In these cities, and London, it is becoming a buyers’ market. The converse is true in large regional cities such as Edinburgh, Birmingham, Manchester and Glasgow where the advantage has shifted towards sellers as the discount from the asking price to sale price continues to narrow.
Birmingham and Manchester have seen the discount more than halve from 6% in 2013 to just 2.7% in 2017. A similar pattern has been recorded in cities outside southern England, supporting Hometrack’s view that there is further upside for house prices in regional cities over 2018.
The Scottish system for selling homes is different to England and Wales with property typically marketed as ‘offers over’ a listing price. Hometrack’s analysis indicates that sales values are at a premium to listings prices. The premium has increased over 2017 to average 4% in Glasgow and 7% in Edinburgh. This is consistent with robust levels of price inflation currently being recorded in these cities and reports of a shortage of homes for sale.
In terms of year on year house price growth, Edinburgh is the UK’s fastest growing city (+8.2%) followed by Birmingham (+7.5%) with Manchester and Glasgow also registering growth in excess of 7% per annum. Aberdeen (-9.9%), Cambridge (-1.4%), Oxford (-0.9%) and London (+1.8%) continue to bring up the rear posting negative growth or in the case of London, growth below the rate of inflation.
Richard Donnell, insight director at Hometrack, said: “The level of discounting provides insight into the strength of underlying demand for housing across UK cities. Asking prices tend to act as the ‘shock absorber’ to softer pricing as demand weakens.
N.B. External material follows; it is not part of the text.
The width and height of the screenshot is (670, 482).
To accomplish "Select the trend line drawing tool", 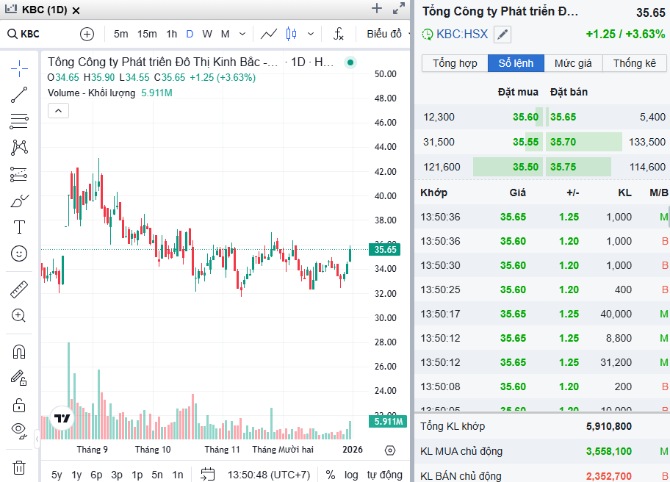I will point(20,94).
However, once discounts get close to 10%, this is when falls in headline prices start to occur.
“These results confirm our view that the housing market is following the pattern registered in previous housing cycles with high rates of growth in London over the first half of the cycle being followed by low growth and an acceleration in regional housing markets as prices recover off a low base. We appear to be at this transition period once again. The gap between the annual growth rate in London (+1.8%) and the average across the large regional cities of Birmingham, Manchester, Edinburgh and Glasgow (7.5%) is widening and at its highest since September 2005.”